To Keto or Not to Keto 

The Keto Diet is everywhere this year. Social media is full of #keto, grocery stores have special Keto and Paleo sections for shoppers. Everyone has at least one friend who has miraculously lost weight on this low-carb diet when nothing else worked.

But it can seem like we’ve been here before. Miracle diets are nothing new, and low-carb has been fashionable ever since the Atkins and South Beach diets took over the 90s. So is Keto really any different, and more importantly, is it safe?

The first thing to consider is that the Keto Diet is actually a medical diet. Keto is short for ketogenic, and as a diet it was originally prescribed to treat small children with epileptic seizures. When a person does the Keto diet, they are sending their body into a state called ketosis. Instead of burning glucose for energy, the body starts to only burn fat for energy. Normally, your cells will use glucose as a power source, from sugars or starchy foods. But if there is not enough glucose coming in to meet the body’s needs, it will start to break down stored fat to harvest glucose from triglycerides.

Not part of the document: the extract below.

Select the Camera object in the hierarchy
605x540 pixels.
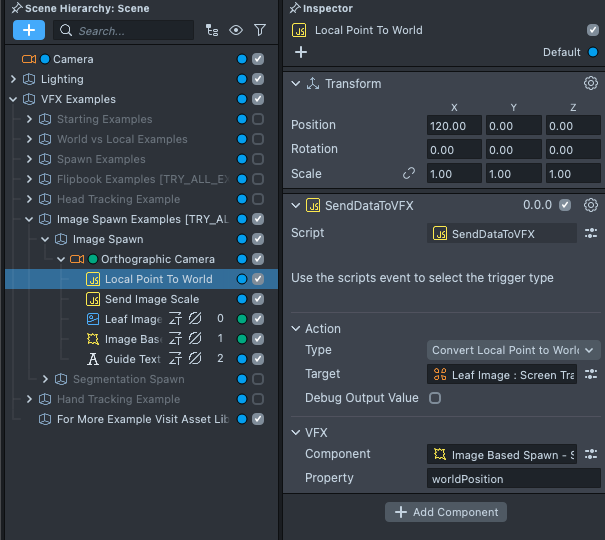tap(72, 59)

What makes the Keto Diet different from Atkins or other low-carb diets is that instead of focusing on protein, most of the calories in Keto come from fat. Many people feel the ideal balance is 75% of daily calories from fat, 20% from protein, and only 5% from carbohydrates. While there are some healthy fats and oils allowed on the diet, like nuts, seeds, and avocados, saturated fats like coconut oil, lard, butter, and cocoa butter are also encouraged. This high saturated fat diet can increase your risk of high LDL cholesterol, ie “bad” cholesterol, and leads to higher risk for heart disease. Lean proteins can be used, but many keto people get their proteins from bacon, pork, and steak, to make up for the lack of sugar they are craving. And since most vegetables and fruit contain starches, carbs, and sugars, the amount of produce allowed on the diet is very limited.

There are risks to consider before trying a diet like this. The lack of fruit and vegetables can lead to nutritional deficiency if you’re not carefully supplementing your diet. It is also very low in fiber for the same reason, which can lead to bloating and constipation. Low carb diets can lead to a fuzzy, foggy state of mind. And if you have any pre-existing liver or kidney problems, the extra load of work this diet places on them can exacerbate those issues.

 But there’s not denying that the reason the Keto Diet has become so popular is because it works. There are no long term studies about Keto weight loss yet, but in the short term it has proven wildly effective. So give it a try. But like any diet, remember that your body is a unique machine, and what works well for others may not have the same effect for you. Consult a doctor before starting, and listen to your body carefully.